Details

Onu ilk gördüğümde güneşli bir öğleden sonraydı. Kıvrımlarını doğru yerlerden saran sarı bir güneş elbisesi giymişti. Uzun, dalgalı kahverengi saçları sırtından aşağı dökülüyordu ve ela gözleri kalabalık çiftçi pazarına bakarken parlıyordu.
Pazarda bir gezintiye çıkmaya karar verdiğimde yerel kitapçıdaki vardiyamı yeni bitirmiştim. Taze meyve ve sebzelerin kokusu havayı dolduruyordu ve satıcıların bağırarak yaptıkları satışların sesi neredeyse kulakları sağır ediyordu.
“Affedersiniz, bal standı için sıra bu mu?” Omzuna hafifçe vurarak sordum.
“Oh, evet öyle. Bir süredir burada bekliyordum” diye cevap verdi ve bana sıcak bir gülümseme gösterdi.
“Bu arada ben Scott. Memnun oldum,” dedim ve elimi ona doğru uzattım.
“Ben de Rachel. Ben de memnun oldum Scott,” diye karşılık verdi ve elimi nazikçe sıktı.
Sırada beklerken favori kitaplarımız ve yazarlarımız hakkında sohbet etmeye başladık. Rachel yerel bir lisede İngilizce öğretmeniydi ve edebiyat konusunda tutkuluydu. Kendimi onun zekâsına ve esprilerine kapılmış buldum.
Sonraki birkaç hafta boyunca Rachel ve ben çiftçi pazarında karşılaşmaya devam ettik. Her seferinde, yollarımızı ayırmadan önce bir süre sohbet ediyorduk. Bir gün, en sevdiğimiz şiirleri tartışırken, onu kahve içmeye davet etmeye karar verdim.
“Yakınlarda harika küçük bir kafe biliyorum. Bir ara bir fincan kahve içmek için bana katılmak ister misin?” Endişeyle sordum.
“Kulağa çok hoş geliyor Scott. Hadi yapalım,” diye kabul etti ve bana parlak bir şekilde gülümsedi.
Numaralarımızı değiş tokuş ettik ve o hafta içinde kafede buluşmak üzere sözleştik.
Kahve randevumuzun günü nihayet gelmişti ve ben kendimi oturma odamda bir ileri bir geri volta atarken bulmuş, Rachel’ın bana yolda olduğuna dair mesaj atmasını endişeyle bekliyordum. Mesaj nihayet geldiğinde, hızla anahtarlarımı kaptım ve kapıya yöneldim.
Kafeye girdiğimde Rachel’ın köşedeki küçük, rahat bir masada oturduğunu gördüm. Sıkı bacaklarını ortaya çıkaran sade siyah elbisesiyle kesinlikle çarpıcı görünüyordu.
“Merhaba,” diye selamladım onu, kalbim göğsümden fırlayacakmış gibi hissetmeme rağmen soğukkanlı ve sakin görünmeye çalışarak.

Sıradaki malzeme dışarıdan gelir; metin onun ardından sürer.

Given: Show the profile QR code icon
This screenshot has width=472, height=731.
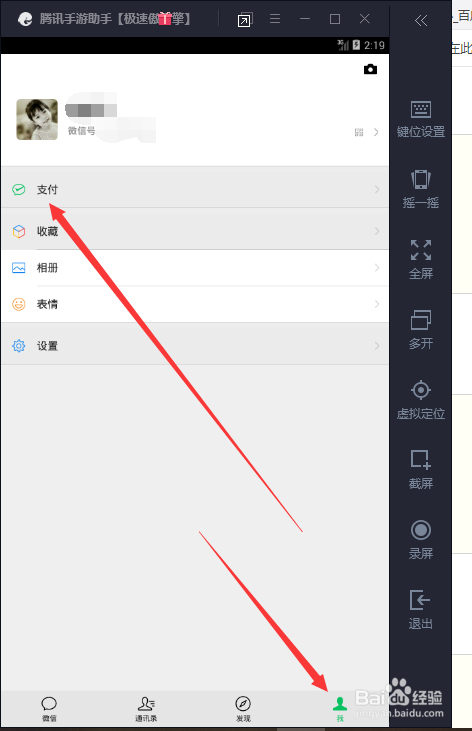Looking at the screenshot, I should (359, 132).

“Merhaba Scott. Gelebildiğine sevindim,” diye cevap verdi ve ayağa kalkarak bana sarıldı.
Sonraki birkaç saati kahvelerimizi yudumlayarak ve çocukluklarımızdan geleceğe dair umutlarımıza ve hayallerimize kadar her konuda sohbet ederek geçirdik. Sohbet zahmetsizce akıp gitti ve sanki birbirimizi yıllardır tanıyormuşuz gibi hissettik.

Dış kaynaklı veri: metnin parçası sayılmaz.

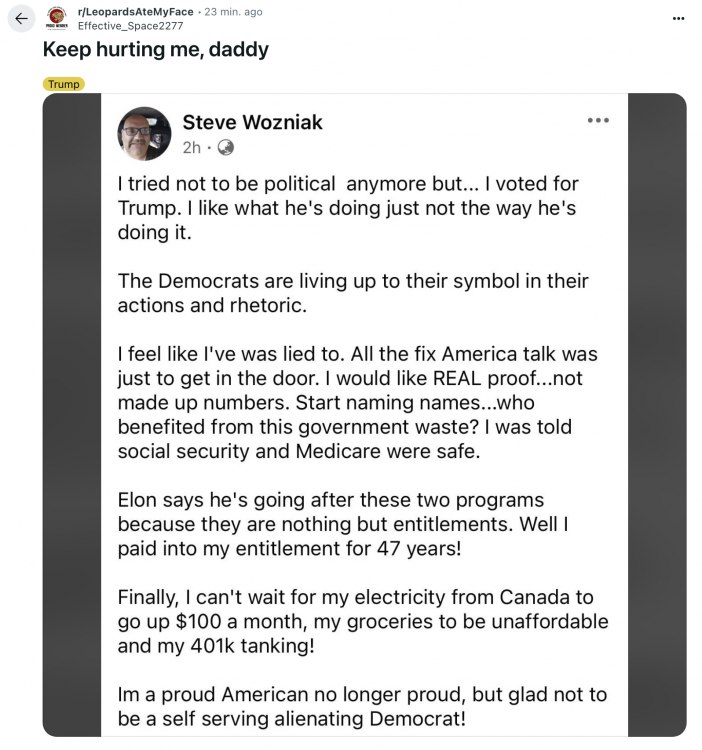The height and width of the screenshot is (750, 702).
Task: Click the Steve Wozniak name heading
Action: 252,122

Akşam ilerledikçe kendimi Rachel’a giderek daha fazla ilgi duyarken buldum. Onda beni kendine çeken bir şeyler vardı ve onu öpmenin nasıl bir şey olacağını merak etmekten kendimi alamıyordum.
Rachel saatine bakarak, “Gitsem iyi olacak,” dedi. “Yarın iş için erken kalkmam gerekiyor.”
“Elbette. İyi bir uyku çekmeni engellemek istemem,” diye cevap verdim, sesimdeki hayal kırıklığını gizlemeye çalışarak.
“Belki de bu konuşmaya biraz daha özel bir yerde devam edebiliriz,” diye önerdi kaşlarını imalı bir şekilde kaldırarak.
“Bu bana harika bir fikir gibi geliyor,” diye kabul ettim, kulaktan kulağa sırıtarak.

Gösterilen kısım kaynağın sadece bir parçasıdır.